TASK OBJECTIVE:
Copy all of the records exactly.

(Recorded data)

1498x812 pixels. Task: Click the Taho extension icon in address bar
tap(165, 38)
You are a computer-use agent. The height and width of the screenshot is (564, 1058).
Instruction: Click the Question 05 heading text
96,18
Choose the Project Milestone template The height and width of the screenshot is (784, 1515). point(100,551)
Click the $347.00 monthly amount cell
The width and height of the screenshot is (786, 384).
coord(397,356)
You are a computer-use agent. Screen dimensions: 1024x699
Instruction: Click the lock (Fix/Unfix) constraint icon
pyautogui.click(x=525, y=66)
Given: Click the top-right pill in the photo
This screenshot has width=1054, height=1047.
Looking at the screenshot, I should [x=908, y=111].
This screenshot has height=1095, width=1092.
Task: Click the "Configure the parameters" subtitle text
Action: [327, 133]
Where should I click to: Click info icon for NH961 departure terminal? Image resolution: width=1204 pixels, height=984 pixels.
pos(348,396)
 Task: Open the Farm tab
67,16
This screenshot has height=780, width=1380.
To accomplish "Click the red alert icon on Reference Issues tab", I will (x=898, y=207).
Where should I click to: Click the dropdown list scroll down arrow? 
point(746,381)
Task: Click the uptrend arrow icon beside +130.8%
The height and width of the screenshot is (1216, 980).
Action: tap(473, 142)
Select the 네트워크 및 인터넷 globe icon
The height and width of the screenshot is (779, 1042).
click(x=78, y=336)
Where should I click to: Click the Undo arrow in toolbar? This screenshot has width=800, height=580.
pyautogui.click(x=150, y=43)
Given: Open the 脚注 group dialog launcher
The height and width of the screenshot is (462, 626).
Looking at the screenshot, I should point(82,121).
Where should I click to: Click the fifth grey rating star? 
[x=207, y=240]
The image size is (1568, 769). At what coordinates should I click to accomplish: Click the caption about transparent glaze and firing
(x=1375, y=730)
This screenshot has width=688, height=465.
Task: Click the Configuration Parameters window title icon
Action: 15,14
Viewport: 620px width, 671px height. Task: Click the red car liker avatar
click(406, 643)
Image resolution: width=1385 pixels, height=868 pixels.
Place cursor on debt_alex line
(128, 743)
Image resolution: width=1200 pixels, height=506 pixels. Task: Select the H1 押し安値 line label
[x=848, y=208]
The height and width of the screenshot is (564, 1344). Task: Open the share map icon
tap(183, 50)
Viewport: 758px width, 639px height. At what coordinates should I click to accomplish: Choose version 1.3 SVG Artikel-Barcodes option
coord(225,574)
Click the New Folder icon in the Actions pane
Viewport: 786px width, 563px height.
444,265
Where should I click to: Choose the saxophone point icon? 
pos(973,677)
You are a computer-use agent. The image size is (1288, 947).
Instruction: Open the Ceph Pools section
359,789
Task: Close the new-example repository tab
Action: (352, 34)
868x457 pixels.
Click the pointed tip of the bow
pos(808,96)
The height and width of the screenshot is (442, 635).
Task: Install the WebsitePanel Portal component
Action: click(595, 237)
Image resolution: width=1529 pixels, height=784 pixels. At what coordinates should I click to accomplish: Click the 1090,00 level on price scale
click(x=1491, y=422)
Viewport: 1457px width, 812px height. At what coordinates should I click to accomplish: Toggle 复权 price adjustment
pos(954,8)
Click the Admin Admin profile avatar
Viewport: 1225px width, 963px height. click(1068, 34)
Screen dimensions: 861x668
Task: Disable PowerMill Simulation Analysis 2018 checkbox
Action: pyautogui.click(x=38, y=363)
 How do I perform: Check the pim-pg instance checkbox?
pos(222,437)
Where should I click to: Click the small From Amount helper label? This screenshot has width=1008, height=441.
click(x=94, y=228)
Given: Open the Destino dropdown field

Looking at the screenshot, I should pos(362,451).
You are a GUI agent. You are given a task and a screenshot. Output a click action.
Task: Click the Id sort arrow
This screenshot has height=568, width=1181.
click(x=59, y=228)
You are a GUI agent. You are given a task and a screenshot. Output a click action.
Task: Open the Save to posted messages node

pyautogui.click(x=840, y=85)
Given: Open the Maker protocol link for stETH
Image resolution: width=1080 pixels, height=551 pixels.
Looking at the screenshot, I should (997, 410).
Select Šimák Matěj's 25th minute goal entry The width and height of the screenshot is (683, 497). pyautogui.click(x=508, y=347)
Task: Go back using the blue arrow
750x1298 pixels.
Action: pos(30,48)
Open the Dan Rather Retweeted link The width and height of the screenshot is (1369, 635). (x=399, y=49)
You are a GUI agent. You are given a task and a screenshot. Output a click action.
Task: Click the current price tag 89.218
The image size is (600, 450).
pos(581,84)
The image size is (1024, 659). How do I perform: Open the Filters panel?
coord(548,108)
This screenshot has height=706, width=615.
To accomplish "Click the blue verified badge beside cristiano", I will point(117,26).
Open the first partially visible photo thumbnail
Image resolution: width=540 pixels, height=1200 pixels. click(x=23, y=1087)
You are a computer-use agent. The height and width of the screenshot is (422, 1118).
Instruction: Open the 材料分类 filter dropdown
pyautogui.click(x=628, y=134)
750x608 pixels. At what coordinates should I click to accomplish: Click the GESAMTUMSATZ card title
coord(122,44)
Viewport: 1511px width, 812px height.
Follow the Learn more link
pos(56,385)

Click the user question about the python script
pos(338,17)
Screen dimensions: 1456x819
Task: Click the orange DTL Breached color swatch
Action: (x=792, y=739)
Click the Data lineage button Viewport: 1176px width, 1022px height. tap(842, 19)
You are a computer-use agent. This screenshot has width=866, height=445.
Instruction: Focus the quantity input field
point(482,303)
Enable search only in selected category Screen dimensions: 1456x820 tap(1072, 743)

SOLUTION:
1498x812 pixels. Task: Click the Taho extension icon in address bar
tap(165, 38)
You are a computer-use agent. The height and width of the screenshot is (564, 1058).
Instruction: Click the Question 05 heading text
96,18
Choose the Project Milestone template The height and width of the screenshot is (784, 1515). point(100,551)
Click the $347.00 monthly amount cell
The width and height of the screenshot is (786, 384).
coord(397,356)
You are a computer-use agent. Screen dimensions: 1024x699
Instruction: Click the lock (Fix/Unfix) constraint icon
pyautogui.click(x=525, y=66)
Given: Click the top-right pill in the photo
This screenshot has width=1054, height=1047.
Looking at the screenshot, I should [x=908, y=111].
This screenshot has height=1095, width=1092.
Task: Click the "Configure the parameters" subtitle text
Action: [327, 133]
Where should I click to: Click info icon for NH961 departure terminal? Image resolution: width=1204 pixels, height=984 pixels.
pos(348,396)
 Task: Open the Farm tab
67,16
This screenshot has height=780, width=1380.
To accomplish "Click the red alert icon on Reference Issues tab", I will (x=898, y=207).
Where should I click to: Click the dropdown list scroll down arrow? 
point(746,381)
Task: Click the uptrend arrow icon beside +130.8%
The height and width of the screenshot is (1216, 980).
Action: tap(473, 142)
Select the 네트워크 및 인터넷 globe icon
The height and width of the screenshot is (779, 1042).
click(x=78, y=336)
Where should I click to: Click the Undo arrow in toolbar? This screenshot has width=800, height=580.
pyautogui.click(x=150, y=43)
Given: Open the 脚注 group dialog launcher
The height and width of the screenshot is (462, 626).
Looking at the screenshot, I should point(82,121).
Where should I click to: Click the fifth grey rating star? 
[x=207, y=240]
The image size is (1568, 769). At what coordinates should I click to accomplish: Click the caption about transparent glaze and firing
(x=1375, y=730)
This screenshot has width=688, height=465.
Task: Click the Configuration Parameters window title icon
Action: 15,14
Viewport: 620px width, 671px height. Task: Click the red car liker avatar
click(406, 643)
Image resolution: width=1385 pixels, height=868 pixels.
Place cursor on debt_alex line
(128, 743)
Image resolution: width=1200 pixels, height=506 pixels. Task: Select the H1 押し安値 line label
[x=848, y=208]
The height and width of the screenshot is (564, 1344). Task: Open the share map icon
tap(183, 50)
Viewport: 758px width, 639px height. At what coordinates should I click to accomplish: Choose version 1.3 SVG Artikel-Barcodes option
coord(225,574)
Click the New Folder icon in the Actions pane
Viewport: 786px width, 563px height.
444,265
Where should I click to: Choose the saxophone point icon? 
pos(973,677)
You are a computer-use agent. The image size is (1288, 947).
Instruction: Open the Ceph Pools section
359,789
Task: Close the new-example repository tab
Action: (352, 34)
868x457 pixels.
Click the pointed tip of the bow
pos(808,96)
The height and width of the screenshot is (442, 635).
Task: Install the WebsitePanel Portal component
Action: click(595, 237)
Image resolution: width=1529 pixels, height=784 pixels. At what coordinates should I click to accomplish: Click the 1090,00 level on price scale
click(x=1491, y=422)
Viewport: 1457px width, 812px height. At what coordinates should I click to accomplish: Toggle 复权 price adjustment
pos(954,8)
Click the Admin Admin profile avatar
Viewport: 1225px width, 963px height. click(1068, 34)
Screen dimensions: 861x668
Task: Disable PowerMill Simulation Analysis 2018 checkbox
Action: pyautogui.click(x=38, y=363)
 How do I perform: Check the pim-pg instance checkbox?
pos(222,437)
Where should I click to: Click the small From Amount helper label? This screenshot has width=1008, height=441.
click(x=94, y=228)
Given: Open the Destino dropdown field

Looking at the screenshot, I should pos(362,451).
You are a GUI agent. You are given a task and a screenshot. Output a click action.
Task: Click the Id sort arrow
This screenshot has height=568, width=1181.
click(x=59, y=228)
You are a GUI agent. You are given a task and a screenshot. Output a click action.
Task: Open the Save to posted messages node

pyautogui.click(x=840, y=85)
Given: Open the Maker protocol link for stETH
Image resolution: width=1080 pixels, height=551 pixels.
Looking at the screenshot, I should (997, 410).
Select Šimák Matěj's 25th minute goal entry The width and height of the screenshot is (683, 497). pyautogui.click(x=508, y=347)
Task: Go back using the blue arrow
750x1298 pixels.
Action: pos(30,48)
Open the Dan Rather Retweeted link The width and height of the screenshot is (1369, 635). (x=399, y=49)
You are a GUI agent. You are given a task and a screenshot. Output a click action.
Task: Click the current price tag 89.218
The image size is (600, 450).
pos(581,84)
The image size is (1024, 659). How do I perform: Open the Filters panel?
coord(548,108)
This screenshot has height=706, width=615.
To accomplish "Click the blue verified badge beside cristiano", I will point(117,26).
Open the first partially visible photo thumbnail
Image resolution: width=540 pixels, height=1200 pixels. click(x=23, y=1087)
You are a computer-use agent. The height and width of the screenshot is (422, 1118).
Instruction: Open the 材料分类 filter dropdown
pyautogui.click(x=628, y=134)
750x608 pixels. At what coordinates should I click to accomplish: Click the GESAMTUMSATZ card title
coord(122,44)
Viewport: 1511px width, 812px height.
Follow the Learn more link
pos(56,385)

Click the user question about the python script
pos(338,17)
Screen dimensions: 1456x819
Task: Click the orange DTL Breached color swatch
Action: (x=792, y=739)
Click the Data lineage button Viewport: 1176px width, 1022px height. tap(842, 19)
You are a computer-use agent. This screenshot has width=866, height=445.
Instruction: Focus the quantity input field
point(482,303)
Enable search only in selected category Screen dimensions: 1456x820 tap(1072, 743)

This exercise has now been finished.